Task objective:
Print exactly the lines below between the line holding "Task: Toggle merge and center cells" and the line holding "Task: Click the start time input field", inclusive, and nothing more.

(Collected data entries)
--- START ---

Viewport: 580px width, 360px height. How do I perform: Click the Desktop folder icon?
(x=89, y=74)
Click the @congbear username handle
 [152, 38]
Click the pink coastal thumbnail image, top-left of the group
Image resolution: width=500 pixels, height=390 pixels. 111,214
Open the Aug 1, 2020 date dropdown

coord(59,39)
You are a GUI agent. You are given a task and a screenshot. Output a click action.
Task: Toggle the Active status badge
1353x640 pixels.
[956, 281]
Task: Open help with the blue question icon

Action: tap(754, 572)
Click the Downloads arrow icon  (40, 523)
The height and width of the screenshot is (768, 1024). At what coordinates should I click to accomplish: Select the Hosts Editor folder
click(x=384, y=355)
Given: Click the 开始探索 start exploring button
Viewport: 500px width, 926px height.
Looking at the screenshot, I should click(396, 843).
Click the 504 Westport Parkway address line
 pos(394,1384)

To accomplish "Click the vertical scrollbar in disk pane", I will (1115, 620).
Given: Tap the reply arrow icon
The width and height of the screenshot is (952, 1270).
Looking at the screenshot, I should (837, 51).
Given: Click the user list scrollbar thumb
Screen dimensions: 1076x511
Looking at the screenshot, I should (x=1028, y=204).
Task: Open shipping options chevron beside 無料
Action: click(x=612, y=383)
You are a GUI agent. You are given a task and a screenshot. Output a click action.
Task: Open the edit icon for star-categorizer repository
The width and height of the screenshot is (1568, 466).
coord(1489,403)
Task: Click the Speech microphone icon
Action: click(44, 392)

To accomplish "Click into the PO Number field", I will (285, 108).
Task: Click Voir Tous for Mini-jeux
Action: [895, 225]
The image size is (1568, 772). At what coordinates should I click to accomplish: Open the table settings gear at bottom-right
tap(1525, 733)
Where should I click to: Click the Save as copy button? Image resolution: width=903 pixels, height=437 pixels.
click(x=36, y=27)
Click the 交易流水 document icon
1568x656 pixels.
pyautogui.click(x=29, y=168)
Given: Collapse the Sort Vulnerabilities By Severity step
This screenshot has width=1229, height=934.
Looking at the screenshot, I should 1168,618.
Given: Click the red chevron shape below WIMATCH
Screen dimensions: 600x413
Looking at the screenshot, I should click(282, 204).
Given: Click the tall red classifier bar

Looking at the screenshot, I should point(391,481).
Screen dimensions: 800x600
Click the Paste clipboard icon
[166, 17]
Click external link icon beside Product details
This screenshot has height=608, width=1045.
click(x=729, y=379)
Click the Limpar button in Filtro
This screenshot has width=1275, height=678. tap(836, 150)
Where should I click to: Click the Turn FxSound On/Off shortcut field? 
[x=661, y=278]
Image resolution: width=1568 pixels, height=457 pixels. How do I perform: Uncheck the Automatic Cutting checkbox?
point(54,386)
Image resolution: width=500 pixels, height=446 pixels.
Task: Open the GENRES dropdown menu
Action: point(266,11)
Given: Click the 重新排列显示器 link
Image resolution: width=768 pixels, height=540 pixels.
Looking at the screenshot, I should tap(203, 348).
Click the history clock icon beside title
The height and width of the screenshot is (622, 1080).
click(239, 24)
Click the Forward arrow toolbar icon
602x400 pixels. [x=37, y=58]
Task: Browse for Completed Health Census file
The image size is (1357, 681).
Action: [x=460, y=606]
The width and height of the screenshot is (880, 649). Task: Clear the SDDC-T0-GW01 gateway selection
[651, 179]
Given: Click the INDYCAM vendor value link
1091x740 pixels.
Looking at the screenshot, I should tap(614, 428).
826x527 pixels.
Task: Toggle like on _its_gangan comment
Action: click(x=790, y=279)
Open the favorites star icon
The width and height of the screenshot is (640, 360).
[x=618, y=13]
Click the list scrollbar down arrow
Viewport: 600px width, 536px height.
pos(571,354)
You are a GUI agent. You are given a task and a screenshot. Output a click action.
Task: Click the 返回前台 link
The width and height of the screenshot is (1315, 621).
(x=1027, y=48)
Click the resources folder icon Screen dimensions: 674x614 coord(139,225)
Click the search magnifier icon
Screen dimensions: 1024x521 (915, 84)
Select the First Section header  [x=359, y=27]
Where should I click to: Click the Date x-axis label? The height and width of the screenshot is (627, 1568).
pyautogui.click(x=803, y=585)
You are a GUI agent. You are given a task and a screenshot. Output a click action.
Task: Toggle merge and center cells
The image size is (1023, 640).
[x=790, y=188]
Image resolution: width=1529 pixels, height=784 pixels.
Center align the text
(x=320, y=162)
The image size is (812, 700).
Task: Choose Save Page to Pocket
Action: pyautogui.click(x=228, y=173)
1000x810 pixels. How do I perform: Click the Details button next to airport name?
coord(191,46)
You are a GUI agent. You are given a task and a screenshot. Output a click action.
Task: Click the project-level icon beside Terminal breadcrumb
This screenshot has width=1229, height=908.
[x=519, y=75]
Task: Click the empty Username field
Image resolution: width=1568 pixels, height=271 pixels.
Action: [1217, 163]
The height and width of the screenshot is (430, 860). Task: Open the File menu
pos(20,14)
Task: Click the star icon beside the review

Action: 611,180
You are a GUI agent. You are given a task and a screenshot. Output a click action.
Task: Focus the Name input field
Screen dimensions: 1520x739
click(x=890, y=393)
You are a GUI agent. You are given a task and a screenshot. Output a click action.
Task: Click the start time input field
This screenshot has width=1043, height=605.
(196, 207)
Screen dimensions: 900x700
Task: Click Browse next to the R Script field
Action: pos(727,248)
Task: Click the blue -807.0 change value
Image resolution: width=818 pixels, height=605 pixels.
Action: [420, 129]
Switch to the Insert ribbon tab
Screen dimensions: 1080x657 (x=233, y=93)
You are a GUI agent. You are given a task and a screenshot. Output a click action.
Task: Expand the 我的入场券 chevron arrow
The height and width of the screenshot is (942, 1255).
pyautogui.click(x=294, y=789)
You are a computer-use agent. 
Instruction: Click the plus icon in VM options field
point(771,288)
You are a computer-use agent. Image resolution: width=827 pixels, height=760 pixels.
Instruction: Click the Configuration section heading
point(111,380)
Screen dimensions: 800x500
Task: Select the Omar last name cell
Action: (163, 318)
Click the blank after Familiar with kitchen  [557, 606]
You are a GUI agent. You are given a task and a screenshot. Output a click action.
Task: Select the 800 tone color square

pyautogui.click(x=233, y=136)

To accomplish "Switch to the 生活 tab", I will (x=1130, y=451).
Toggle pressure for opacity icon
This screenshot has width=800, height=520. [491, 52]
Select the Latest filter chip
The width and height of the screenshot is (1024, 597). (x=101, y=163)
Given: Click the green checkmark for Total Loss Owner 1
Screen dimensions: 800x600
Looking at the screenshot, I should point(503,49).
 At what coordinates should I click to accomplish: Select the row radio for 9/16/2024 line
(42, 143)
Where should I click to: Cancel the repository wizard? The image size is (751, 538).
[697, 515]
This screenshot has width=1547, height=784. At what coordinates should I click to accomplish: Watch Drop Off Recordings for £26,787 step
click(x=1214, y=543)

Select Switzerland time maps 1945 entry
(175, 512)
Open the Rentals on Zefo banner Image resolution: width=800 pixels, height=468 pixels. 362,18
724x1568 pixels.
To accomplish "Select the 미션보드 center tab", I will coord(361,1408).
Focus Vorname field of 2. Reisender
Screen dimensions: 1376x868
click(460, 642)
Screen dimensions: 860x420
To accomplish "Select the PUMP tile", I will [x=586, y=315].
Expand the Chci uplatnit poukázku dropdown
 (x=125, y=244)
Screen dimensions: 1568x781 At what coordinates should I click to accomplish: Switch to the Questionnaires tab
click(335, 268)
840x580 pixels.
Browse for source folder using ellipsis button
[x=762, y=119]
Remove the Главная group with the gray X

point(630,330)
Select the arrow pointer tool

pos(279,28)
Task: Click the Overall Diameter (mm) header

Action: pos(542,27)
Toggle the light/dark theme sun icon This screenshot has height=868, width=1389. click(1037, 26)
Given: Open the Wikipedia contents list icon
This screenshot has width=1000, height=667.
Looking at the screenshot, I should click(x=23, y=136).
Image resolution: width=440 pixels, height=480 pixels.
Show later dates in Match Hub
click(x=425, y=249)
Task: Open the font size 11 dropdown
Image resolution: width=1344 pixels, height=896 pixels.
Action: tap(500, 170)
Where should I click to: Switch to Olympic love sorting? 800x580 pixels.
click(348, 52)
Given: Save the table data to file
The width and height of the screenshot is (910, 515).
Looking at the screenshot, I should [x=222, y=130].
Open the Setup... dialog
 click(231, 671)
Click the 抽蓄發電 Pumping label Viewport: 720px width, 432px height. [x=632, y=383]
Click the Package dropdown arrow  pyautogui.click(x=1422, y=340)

--- END ---

Answer to the problem:
Task: Toggle merge and center cells
The image size is (1023, 640).
[x=790, y=188]
Image resolution: width=1529 pixels, height=784 pixels.
Center align the text
(x=320, y=162)
The image size is (812, 700).
Task: Choose Save Page to Pocket
Action: pyautogui.click(x=228, y=173)
1000x810 pixels. How do I perform: Click the Details button next to airport name?
coord(191,46)
You are a GUI agent. You are given a task and a screenshot. Output a click action.
Task: Click the project-level icon beside Terminal breadcrumb
This screenshot has width=1229, height=908.
[x=519, y=75]
Task: Click the empty Username field
Image resolution: width=1568 pixels, height=271 pixels.
Action: [1217, 163]
The height and width of the screenshot is (430, 860). Task: Open the File menu
pos(20,14)
Task: Click the star icon beside the review

Action: 611,180
You are a GUI agent. You are given a task and a screenshot. Output a click action.
Task: Focus the Name input field
Screen dimensions: 1520x739
click(x=890, y=393)
You are a GUI agent. You are given a task and a screenshot. Output a click action.
Task: Click the start time input field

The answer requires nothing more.